(Data records begins)

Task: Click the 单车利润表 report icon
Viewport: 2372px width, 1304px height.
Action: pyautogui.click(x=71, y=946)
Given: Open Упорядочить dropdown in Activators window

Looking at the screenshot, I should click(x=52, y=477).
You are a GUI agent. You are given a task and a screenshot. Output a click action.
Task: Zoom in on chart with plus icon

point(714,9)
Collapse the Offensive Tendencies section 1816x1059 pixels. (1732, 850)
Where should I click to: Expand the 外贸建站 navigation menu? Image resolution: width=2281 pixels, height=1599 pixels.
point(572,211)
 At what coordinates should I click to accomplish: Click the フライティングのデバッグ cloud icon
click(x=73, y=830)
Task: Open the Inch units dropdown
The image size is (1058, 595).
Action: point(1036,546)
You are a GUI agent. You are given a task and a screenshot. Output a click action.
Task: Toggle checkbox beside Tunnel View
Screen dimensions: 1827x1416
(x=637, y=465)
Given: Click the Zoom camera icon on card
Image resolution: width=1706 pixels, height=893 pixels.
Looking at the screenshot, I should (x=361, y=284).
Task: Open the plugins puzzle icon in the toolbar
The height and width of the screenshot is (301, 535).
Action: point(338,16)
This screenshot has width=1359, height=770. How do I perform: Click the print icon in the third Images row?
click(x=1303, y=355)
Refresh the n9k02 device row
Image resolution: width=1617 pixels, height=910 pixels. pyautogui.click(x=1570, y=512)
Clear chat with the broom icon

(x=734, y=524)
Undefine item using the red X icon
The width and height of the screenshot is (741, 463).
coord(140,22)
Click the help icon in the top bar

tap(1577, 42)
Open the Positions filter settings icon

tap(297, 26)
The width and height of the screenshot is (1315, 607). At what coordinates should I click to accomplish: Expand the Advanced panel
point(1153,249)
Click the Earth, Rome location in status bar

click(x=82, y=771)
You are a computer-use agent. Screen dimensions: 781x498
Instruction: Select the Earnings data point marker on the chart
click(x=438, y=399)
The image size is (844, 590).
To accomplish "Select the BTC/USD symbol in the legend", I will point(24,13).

(Data records ends)

_Instructions to follow_
Exact transcription of the listing is needed, with no line left out.

_Solution for this task_
Task: Click the 单车利润表 report icon
Viewport: 2372px width, 1304px height.
Action: pyautogui.click(x=71, y=946)
Given: Open Упорядочить dropdown in Activators window

Looking at the screenshot, I should click(x=52, y=477).
You are a GUI agent. You are given a task and a screenshot. Output a click action.
Task: Zoom in on chart with plus icon

point(714,9)
Collapse the Offensive Tendencies section 1816x1059 pixels. (1732, 850)
Where should I click to: Expand the 外贸建站 navigation menu? Image resolution: width=2281 pixels, height=1599 pixels.
point(572,211)
 At what coordinates should I click to accomplish: Click the フライティングのデバッグ cloud icon
click(x=73, y=830)
Task: Open the Inch units dropdown
The image size is (1058, 595).
Action: point(1036,546)
You are a GUI agent. You are given a task and a screenshot. Output a click action.
Task: Toggle checkbox beside Tunnel View
Screen dimensions: 1827x1416
(x=637, y=465)
Given: Click the Zoom camera icon on card
Image resolution: width=1706 pixels, height=893 pixels.
Looking at the screenshot, I should (x=361, y=284).
Task: Open the plugins puzzle icon in the toolbar
The height and width of the screenshot is (301, 535).
Action: point(338,16)
This screenshot has width=1359, height=770. How do I perform: Click the print icon in the third Images row?
click(x=1303, y=355)
Refresh the n9k02 device row
Image resolution: width=1617 pixels, height=910 pixels. pyautogui.click(x=1570, y=512)
Clear chat with the broom icon

(x=734, y=524)
Undefine item using the red X icon
The width and height of the screenshot is (741, 463).
coord(140,22)
Click the help icon in the top bar

tap(1577, 42)
Open the Positions filter settings icon

tap(297, 26)
The width and height of the screenshot is (1315, 607). At what coordinates should I click to accomplish: Expand the Advanced panel
point(1153,249)
Click the Earth, Rome location in status bar

click(x=82, y=771)
You are a computer-use agent. Screen dimensions: 781x498
Instruction: Select the Earnings data point marker on the chart
click(x=438, y=399)
The image size is (844, 590).
To accomplish "Select the BTC/USD symbol in the legend", I will point(24,13).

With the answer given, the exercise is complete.